Please be informed that sugar (sucrose, fructose, dextrose, et. al.) is a carbohydrate
and therefore a food, which stimulates the secretion of digestive enzymes. Sugar (in the
form of dextrose) is also contained in those Sweet 'n Low and Equal packets. Even
unsweetened tea and coffee have traces of carbohydrate in them, whereas PLAIN
water does NOT.
Hence, tea, coffee, and even water that is sweetened with sugar, Sweet 'n Low or
Equal or even Splenda is definitely a food, albeit a liquified one.
For purposes of the Eucharistic fast, true, but not for the Lenten fast. For purposes of the Lenten fast, it is the common perception of the liquid (especially, but not limited to, its texture) by society rather than the technical biochemical properties it possesses that determine whether it is considered a food or not.
 
Dear drforjc,
Code:
Forgive me for not stating it, but I was indeed referring to the Eucharistic fast and
NOT the Lenten fast.  But, it would seem that the issue is the same, regardless of
the occassion for fast, that being "a sacrifice, through mortification of the body's
annoying call for nutrition."
Code:
Although some may consider food to be "loaves and fishes,"  food is actually any
substance, solid or liquid, which supplies energy building, tissue repairing nutrients
to the body and thereby removes the physiological symptoms of hunger.

Any food, with a reasonable moisture content (e.g. fruits and vegetables), can be
converted to liquid by extracting the undigestible pulp and fiber with a good juicer.
And, the liquid derived will carry all the energy rejuvenating, tissue repairing, and
appetite appeasing nutrients (carbohydrates, fat, proteins, vitamins and minerals) 
of the originally solid food.

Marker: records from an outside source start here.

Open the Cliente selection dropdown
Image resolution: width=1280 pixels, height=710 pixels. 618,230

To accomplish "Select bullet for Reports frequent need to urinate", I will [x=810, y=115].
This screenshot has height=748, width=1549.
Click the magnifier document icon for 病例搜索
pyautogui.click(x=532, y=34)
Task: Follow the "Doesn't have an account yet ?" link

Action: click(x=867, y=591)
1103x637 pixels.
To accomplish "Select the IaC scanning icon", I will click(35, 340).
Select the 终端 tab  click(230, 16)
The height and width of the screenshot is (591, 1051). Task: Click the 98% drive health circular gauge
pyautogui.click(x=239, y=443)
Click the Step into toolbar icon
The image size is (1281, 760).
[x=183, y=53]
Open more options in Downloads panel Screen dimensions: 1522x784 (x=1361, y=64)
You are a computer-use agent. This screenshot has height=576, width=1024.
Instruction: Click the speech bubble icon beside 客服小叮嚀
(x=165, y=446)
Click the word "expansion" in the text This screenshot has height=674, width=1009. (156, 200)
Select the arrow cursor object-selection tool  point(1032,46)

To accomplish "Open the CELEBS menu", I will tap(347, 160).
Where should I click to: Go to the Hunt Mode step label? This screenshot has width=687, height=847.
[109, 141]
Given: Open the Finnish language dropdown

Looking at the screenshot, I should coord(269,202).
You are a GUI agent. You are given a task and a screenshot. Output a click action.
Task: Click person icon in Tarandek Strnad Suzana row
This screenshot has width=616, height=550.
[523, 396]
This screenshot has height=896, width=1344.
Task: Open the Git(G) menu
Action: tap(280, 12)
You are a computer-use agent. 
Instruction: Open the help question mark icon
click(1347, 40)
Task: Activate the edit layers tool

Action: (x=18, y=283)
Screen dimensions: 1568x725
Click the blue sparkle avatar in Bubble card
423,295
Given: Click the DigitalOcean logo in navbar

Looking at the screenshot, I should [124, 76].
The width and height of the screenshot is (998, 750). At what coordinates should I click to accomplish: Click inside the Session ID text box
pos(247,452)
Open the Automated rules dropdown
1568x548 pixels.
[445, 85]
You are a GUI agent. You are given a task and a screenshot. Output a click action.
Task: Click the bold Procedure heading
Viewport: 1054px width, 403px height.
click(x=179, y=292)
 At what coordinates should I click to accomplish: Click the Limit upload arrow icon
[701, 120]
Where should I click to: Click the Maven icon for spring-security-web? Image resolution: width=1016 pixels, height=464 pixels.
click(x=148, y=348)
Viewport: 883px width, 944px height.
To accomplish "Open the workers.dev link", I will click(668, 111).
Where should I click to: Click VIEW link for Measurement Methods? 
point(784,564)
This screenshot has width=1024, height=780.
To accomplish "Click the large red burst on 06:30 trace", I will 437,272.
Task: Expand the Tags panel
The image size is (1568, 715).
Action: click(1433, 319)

To be sure, one can live quite healthfully and without
hunger on a totally liquid diet.  That being said, I ask "Does restricting oneself to
such a diet constitute fasting or a sacrifice in any way?"  Not really, unless you're
addicted to chewing!

Is a person really sacrificing if he or she gives up cigarettes for Lent, but wears a
nicotine patch for the entire month?  I would say "No" because the person is still
getting the nicotine drug and all its tranquilizing effects,  abeit through an alternate
delivery system.

Given that eating a handfull of after dinner mints would break a Eucharistic fast,
would one's fast not be broken if he or she instead dissolved the mints in a glass
of water and then drank the water?

I venture to say that if Jesus had been adequately quenching himself with apple,
orange, cranberry, carrot, tomato and other vegatable juices, together with lots
of honey sweetened milk during his 40 days and 40 nights in the wilderness, he
would NOT have been fasting  and  would NOT afterward have been hungry (as in
Matt: 4:2).
Code:
And so, quite the contrary to your claim, it is indeed the "technical biochemical
properties a liquid possesses that determine whether it is considered a food or
not" and whether or not ingesting it serves to adulterate one's fast and sacrifice,
regardless of what society perceives to be food and "non-food."